:: Problem description ::
The output should be every line below that includes the word "agent".
---------------
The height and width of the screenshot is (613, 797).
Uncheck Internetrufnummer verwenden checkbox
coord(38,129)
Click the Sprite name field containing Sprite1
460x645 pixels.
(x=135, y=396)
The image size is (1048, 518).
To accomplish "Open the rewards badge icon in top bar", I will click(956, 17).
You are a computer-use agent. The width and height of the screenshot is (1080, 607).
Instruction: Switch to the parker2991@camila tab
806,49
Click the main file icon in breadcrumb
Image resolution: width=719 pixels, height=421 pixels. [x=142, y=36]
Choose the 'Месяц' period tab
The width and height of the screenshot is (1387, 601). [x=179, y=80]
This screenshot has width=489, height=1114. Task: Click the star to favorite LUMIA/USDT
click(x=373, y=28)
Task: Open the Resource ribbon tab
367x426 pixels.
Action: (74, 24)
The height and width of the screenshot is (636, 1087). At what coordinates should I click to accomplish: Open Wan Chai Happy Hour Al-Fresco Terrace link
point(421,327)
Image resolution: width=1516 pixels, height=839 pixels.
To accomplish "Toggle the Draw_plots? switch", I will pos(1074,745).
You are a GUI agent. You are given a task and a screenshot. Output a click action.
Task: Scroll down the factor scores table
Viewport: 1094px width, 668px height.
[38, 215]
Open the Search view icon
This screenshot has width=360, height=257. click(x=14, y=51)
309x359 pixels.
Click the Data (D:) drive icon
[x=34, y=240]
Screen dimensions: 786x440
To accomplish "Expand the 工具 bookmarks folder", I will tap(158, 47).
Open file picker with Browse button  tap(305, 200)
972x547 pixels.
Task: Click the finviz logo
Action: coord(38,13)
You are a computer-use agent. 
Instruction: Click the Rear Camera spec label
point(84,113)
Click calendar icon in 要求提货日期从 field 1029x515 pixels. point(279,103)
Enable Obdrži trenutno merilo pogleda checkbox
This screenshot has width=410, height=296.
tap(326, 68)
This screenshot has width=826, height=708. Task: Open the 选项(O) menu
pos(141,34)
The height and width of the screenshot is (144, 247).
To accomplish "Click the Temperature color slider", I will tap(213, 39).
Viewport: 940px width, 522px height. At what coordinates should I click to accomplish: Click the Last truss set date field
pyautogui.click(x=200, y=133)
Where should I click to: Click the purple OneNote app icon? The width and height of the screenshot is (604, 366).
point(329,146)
---------------
:: Solution to this problem ::
You are a computer-use agent. The width and height of the screenshot is (1080, 607).
You are a GUI agent. You are given a task and a screenshot. Output a click action.
You are a computer-use agent. 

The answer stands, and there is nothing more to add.